This Friday, House Democrats have announced the grounds of abuse of power and obstruction of Congress on which they plan to seek the impeachment of President Trump.
The articles claim abusing the power of his office and obstructing Congress.
But what of the articles? Do they meet the standard?
Oddly, the proposed do not seem to meet the constitutional criteria for an impeachment, which are limited to “treason, bribery, or other high crimes and misdemeanors.” Neither article is a high or low crime or misdemeanor. Neither are mentioned within the Constitution.

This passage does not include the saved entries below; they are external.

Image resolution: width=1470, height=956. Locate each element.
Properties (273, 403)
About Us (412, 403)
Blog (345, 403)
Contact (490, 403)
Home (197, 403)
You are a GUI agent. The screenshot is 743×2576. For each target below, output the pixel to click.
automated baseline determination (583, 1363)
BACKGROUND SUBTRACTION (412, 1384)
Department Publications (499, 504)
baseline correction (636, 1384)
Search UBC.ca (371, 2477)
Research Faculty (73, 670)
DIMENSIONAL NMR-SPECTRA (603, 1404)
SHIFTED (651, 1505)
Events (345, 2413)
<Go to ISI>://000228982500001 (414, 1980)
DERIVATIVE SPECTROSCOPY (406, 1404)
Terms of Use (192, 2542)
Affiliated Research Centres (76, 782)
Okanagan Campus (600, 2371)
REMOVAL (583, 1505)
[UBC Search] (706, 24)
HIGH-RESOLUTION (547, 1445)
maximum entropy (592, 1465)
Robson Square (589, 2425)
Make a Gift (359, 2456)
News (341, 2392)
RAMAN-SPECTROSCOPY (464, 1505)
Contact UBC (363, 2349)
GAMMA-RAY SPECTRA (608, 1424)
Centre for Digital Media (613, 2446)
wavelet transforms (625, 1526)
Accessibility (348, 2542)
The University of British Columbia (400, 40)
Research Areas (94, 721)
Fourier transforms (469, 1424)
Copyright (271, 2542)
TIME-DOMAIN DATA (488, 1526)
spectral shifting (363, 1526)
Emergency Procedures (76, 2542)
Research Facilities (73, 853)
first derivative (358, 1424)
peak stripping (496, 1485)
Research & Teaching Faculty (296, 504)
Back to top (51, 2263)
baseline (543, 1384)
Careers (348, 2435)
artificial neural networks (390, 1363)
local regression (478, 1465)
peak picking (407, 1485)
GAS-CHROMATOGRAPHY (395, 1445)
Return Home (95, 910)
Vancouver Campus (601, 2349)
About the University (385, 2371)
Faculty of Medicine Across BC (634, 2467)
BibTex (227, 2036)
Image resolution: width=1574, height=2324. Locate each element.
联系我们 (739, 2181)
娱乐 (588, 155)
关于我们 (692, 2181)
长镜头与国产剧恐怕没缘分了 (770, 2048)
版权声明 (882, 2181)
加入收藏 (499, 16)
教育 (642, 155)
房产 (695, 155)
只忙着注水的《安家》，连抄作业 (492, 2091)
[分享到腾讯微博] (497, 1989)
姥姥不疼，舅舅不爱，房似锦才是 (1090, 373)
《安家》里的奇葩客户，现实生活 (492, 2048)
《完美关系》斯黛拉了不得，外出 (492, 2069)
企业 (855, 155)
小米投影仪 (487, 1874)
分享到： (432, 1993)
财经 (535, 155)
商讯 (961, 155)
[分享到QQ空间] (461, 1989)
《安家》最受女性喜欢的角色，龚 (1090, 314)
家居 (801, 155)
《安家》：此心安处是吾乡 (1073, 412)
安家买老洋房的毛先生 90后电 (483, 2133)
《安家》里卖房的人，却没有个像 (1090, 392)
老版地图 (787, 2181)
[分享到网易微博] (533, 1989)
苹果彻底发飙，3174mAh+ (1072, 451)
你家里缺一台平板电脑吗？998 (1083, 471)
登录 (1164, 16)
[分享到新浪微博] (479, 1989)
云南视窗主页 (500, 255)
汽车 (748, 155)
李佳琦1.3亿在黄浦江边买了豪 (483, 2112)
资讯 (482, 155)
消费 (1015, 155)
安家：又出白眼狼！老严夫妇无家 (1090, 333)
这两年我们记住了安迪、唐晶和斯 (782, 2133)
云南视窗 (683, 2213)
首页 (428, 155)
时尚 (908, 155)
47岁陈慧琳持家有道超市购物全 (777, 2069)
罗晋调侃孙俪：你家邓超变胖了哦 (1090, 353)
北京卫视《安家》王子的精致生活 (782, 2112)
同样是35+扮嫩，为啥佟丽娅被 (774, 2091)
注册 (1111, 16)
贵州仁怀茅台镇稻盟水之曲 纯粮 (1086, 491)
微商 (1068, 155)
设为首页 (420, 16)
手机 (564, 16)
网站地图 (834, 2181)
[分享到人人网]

The abuse here is that it more and more appears to be what Hamilton called in the Federalist Papers the“greatest danger,” that the decision to impeach will be based on the “comparative strength of parties,” rather than on “innocence or guilt.”
This is new ground. It’s the first time in American history impeachment is occurring without having at least some bipartisan support in Congress. And there is really nothing to support it in the words of the Constitution. It seems like a bad re-run of Pee Wee’s playhouse, where the House is making it up the process as they go along.
Without judicial review, the House by-passes its mandated duty which is to support, defend, and apply the Constitution as written, not as it can be stretched to fit the actions of an opposition or controversial president.
“no legislative act, therefore, contrary to the Constitution, can be valid.” – Alexander Hamilton, Federalist Papers.
This does present the Senate with a constitutional dilemma, if and when it will receive a void and invalid impeachment. It will have to decide whether to proceed with a trial of charges that are unconstitutional and therefore are void.